School is an important part of a child's life and world. School functioning is one of the most important life domains in children affected by chronic pain. Chronic headache represents a great burden for children, limiting them in academic, social, and recreational activities, more than children with other chronic diseases: tumors, diabetes, or cardiomyopathy.
Several studies have examined the impact of headaches (especially migraines) on school performance. The results indicate lower long-term and short-term memory, lower performance in selective and alternative attention, and dysfunction in information processing. Cognitive impairment in the group of children with headaches is associated with an earlier onset of headaches and a higher frequency of pain attacks. Most studies have shown that learning difficulties were much more common in the group of children with migraine compared to tension-type headaches, and in the group of children with longer headache duration and higher frequency of headache episodes (more than 10x per month). Studies have also shown that the prevalence of headaches increases with the age of the child. The prevalence is higher in girls compared to boys, but no difference in prevalence was found among industrialized countries. This is a consequence of earlier brain maturation and various external factors, the most commonly mentioned of which are: increased school stress, little rest and relaxation (free time for yourself, without obligations), high parental expectations, changes in lifestyle and habits: increased consumption of alcohol, coffee, tobacco and narcotics that trigger headaches, long-term listening to music, loss of pleasure and happiness, lack of physical activity, obesity, changes in social interaction at school and negative attitudes and treatment by teachers. Namely, studies have shown that 25 % of children who feel that their teachers do not accept them will develop recurrent headaches, and if they feel loved by their teachers, they will reduce the risk of recurrent headaches by >40 %. Family stress, conflicts, or parental divorce also increase the risk of headaches. We are witnessing an increasing incidence of physical, emotional, sexual, or online violence at school, which has been identified as one of the important risk factors for the occurrence of headaches. These differences in stressful lifestyles, which are the reason for the increase in headache frequency, are most pronounced in the United States, then in Europe, and least in Asia.
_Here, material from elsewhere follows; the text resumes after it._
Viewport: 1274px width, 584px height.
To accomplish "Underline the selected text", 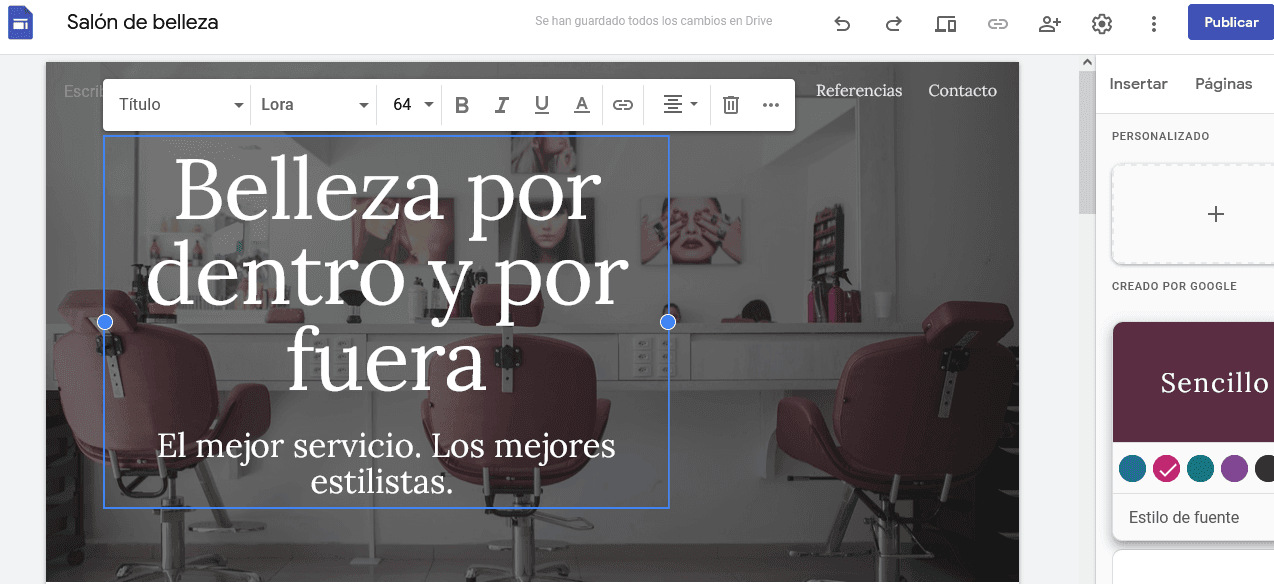I will coord(541,104).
Frequent headaches in children increase the risk of chronic headaches in adulthood. Given such a negative impact of headaches on children, on the WHO scale of causes of disability, headaches are ranked among the top ten in both sexes and among the top five causes of disability in women.
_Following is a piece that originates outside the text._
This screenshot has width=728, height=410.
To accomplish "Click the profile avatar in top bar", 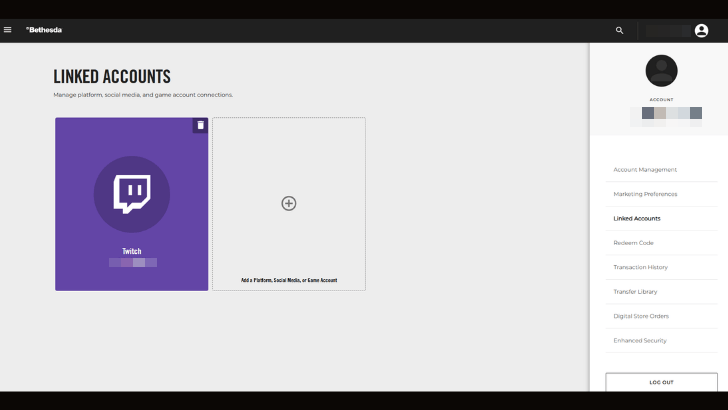I will click(701, 31).
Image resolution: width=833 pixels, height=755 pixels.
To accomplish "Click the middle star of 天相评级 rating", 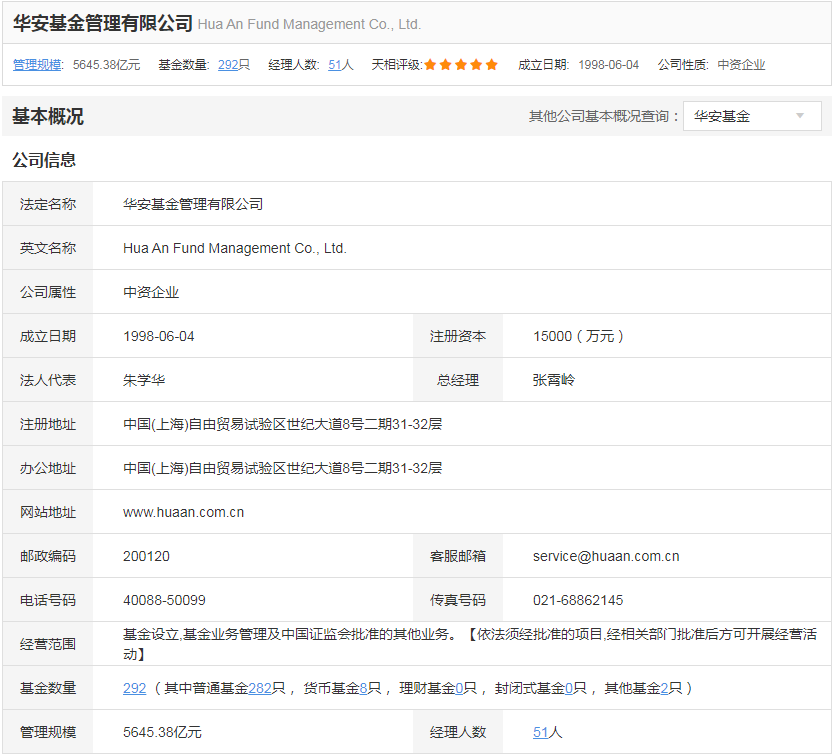I will 461,65.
According to our experience and the examples that I will present in the lecture, headaches in children, especially chronic daily headaches, are a great diagnostic and therapeutic challenge and require a lot of patience and time, a detailed history, clinical and neurological examination, headache diary, psychological assessment and support, and, if necessary, brain imaging studies. Encouraging parents and a non-punitive attitude, as well as understanding teachers and educators, reduce the risk and frequency of headaches, which implies an interdisciplinary approach to the treatment of headaches in children.